Ayar, Merinos koyununda ülkesel çapta uygulanan projeler hakkında da bilgi verdi. İlk olarak Ülkesel Merinos Geliştirme Projesi’ne değinen Ayar, şunları kaydetti:
“Bu Proje, TAGEM’e bağlı Bandırma Koyunculuk Araştırma Enstitüsü ve Konya Bahri Dağdaş Uluslararası Tarımsal Araştırma Enstitülerinde yürütülmekte. Enstitüler, bulunduğu bölgedeki koyun yetiştiricisinin damızlık koç ve koyun ihtiyacını imkânları ölçüsünde karşılamaktadır. Koyunculuk Araştırma enstitüsünde Karacabey Merinosu, Konya Bahri Dağdaş Uluslararası Tarımsal Araştırma Enstitüsünde ise Anadolu Merinosu uzun yıllardır pedigrili yetiştirilmekte ve ıslah süreci sürdürülmektedir. Bu Enstitülerimizin damızlık satışlarına üreticiler tarafından büyük rağbet gösterilmektedir.”

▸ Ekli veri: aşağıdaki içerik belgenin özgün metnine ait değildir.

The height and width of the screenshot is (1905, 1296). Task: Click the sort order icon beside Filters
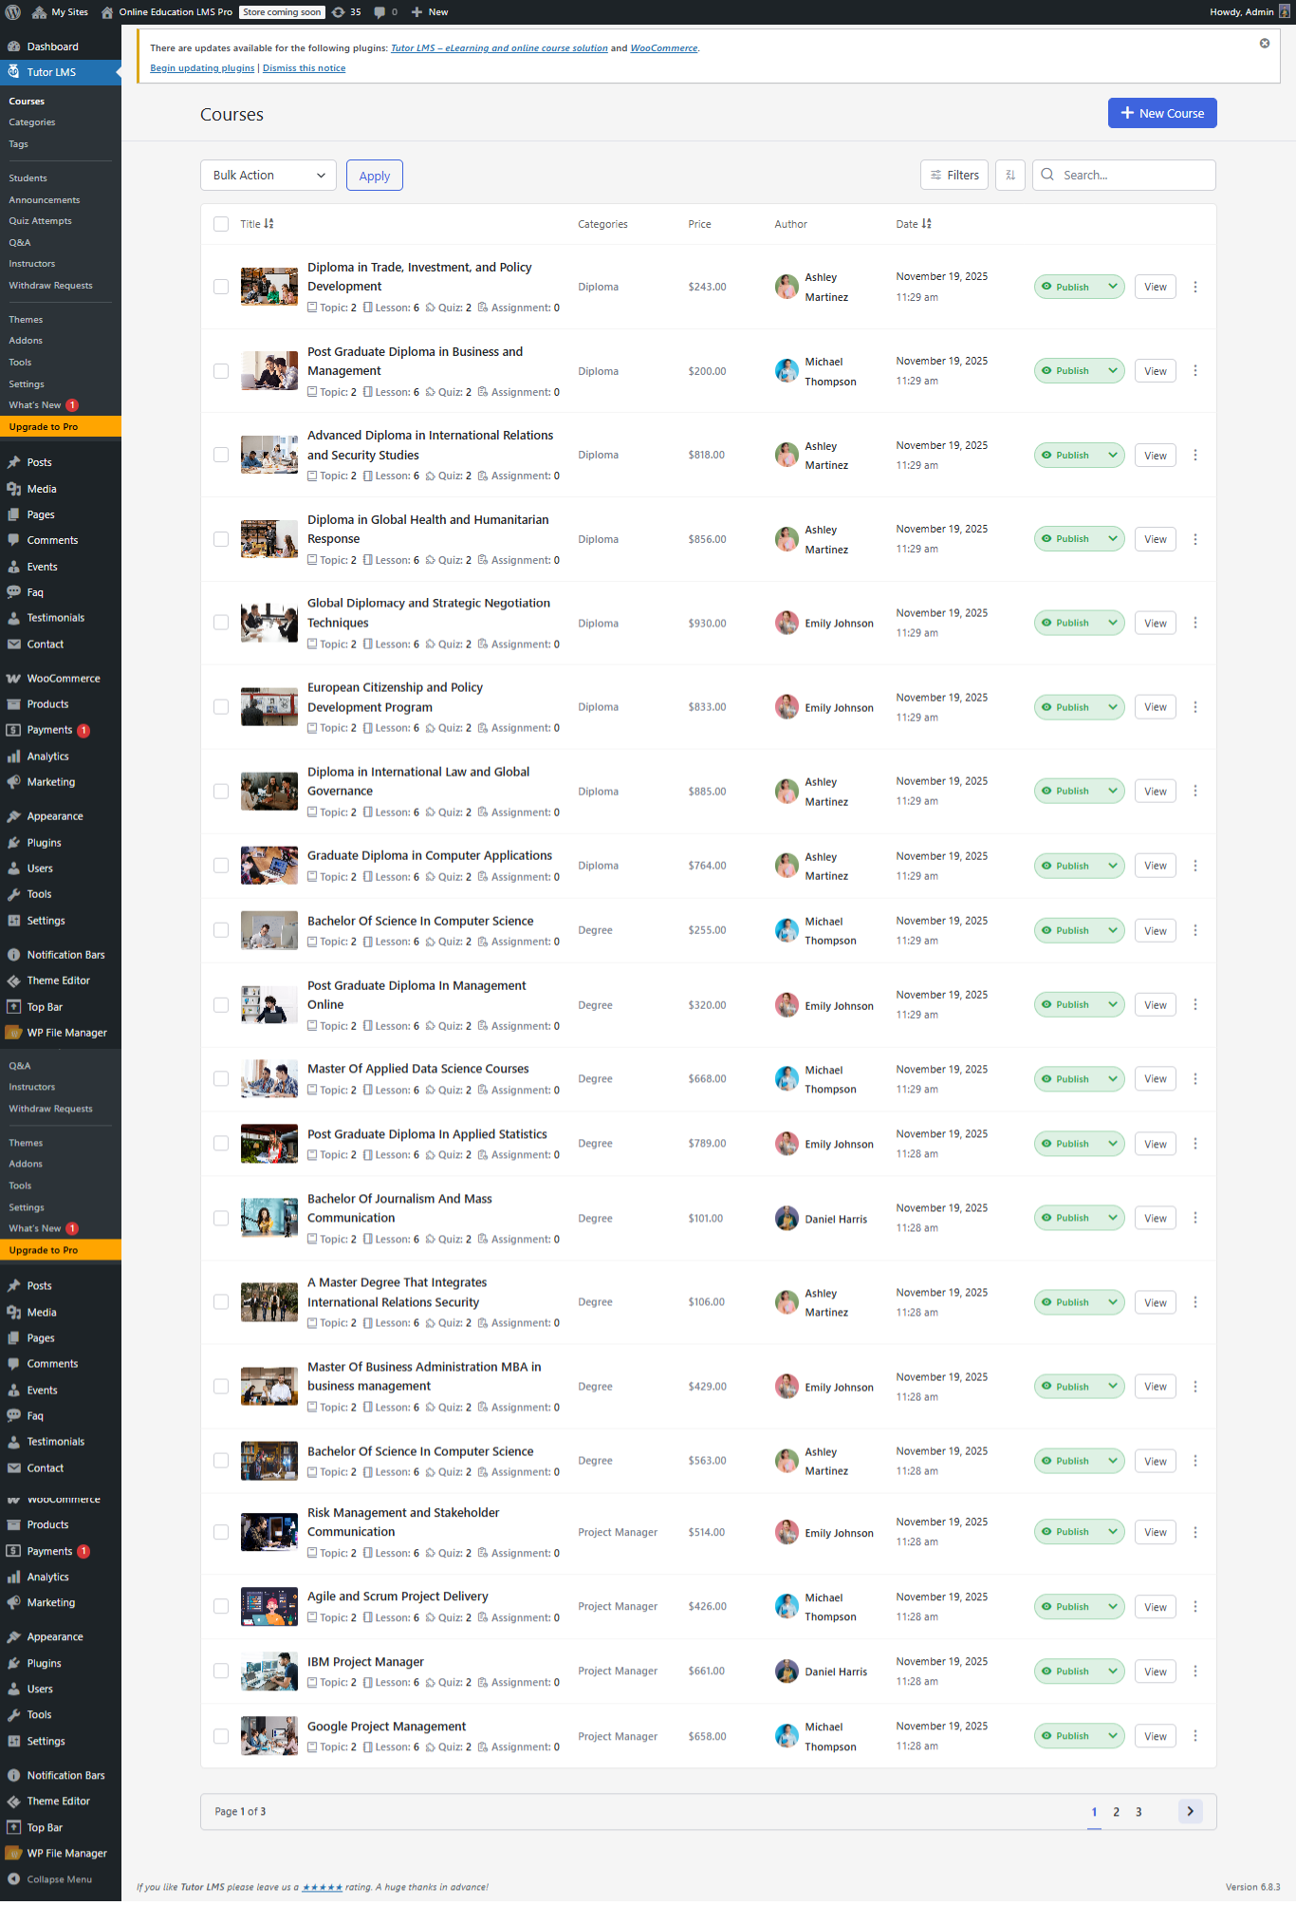pyautogui.click(x=1009, y=176)
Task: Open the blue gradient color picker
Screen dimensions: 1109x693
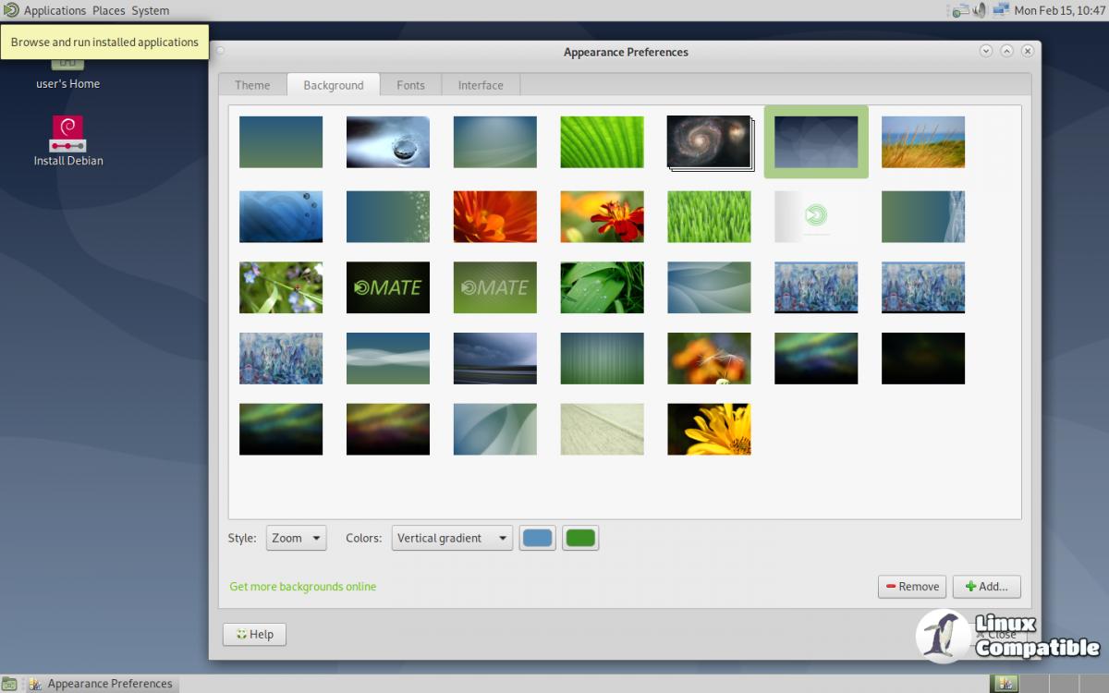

Ayar, Halk Elinde Hayvan Islahı Ülkesel Projesi ile ilgili olarak da “Yerli genetik kaynaklarımızın, döl verimi, süt verimi, gelişme hızı, yem değerlendirme kapasitesi, yapağı ve tiftik kalitesi gibi üzerinde önemle durulması gerekli özelliklerinin bilimsel yöntemler ile iyileştirilmesi, bölgelere özgü damızlık üretimi, damızlıkçı işletme olarak tescil edilmesi, damızlıkları yüksek bedel ile satma olanağı, üstün verimli koçlar/teke ve manda boğalarında suni tohumlama tekniklerinin de uygulanması ile daha fazla sayıda damızlık üretilmesi amacıyla 2005 yılında başlatılmıştı. Aynı zamanda bu proje ile üzerinde çalışılan ırkların özelliklerinin bozulmadan yetiştirilmesi, bunlara ait genetik potansiyelin ortaya koyulması ve devamında birim hayvan başına alınan verimlerin artırılması hedefleniyor. Bu sonuçların elde edilmesinde en önemli unsur olan kayıtlı yetiştiricilik oturtulmaya çalışılıyor. Yine yetiştiricilerin oluşturdukları damızlık birlikleri sayesinde örgütlenmeleri ve damızlık satışlarından elde ettikleri gelirlerin yükseltilmesi söz konusu oluyor” ifadelerini kullandı.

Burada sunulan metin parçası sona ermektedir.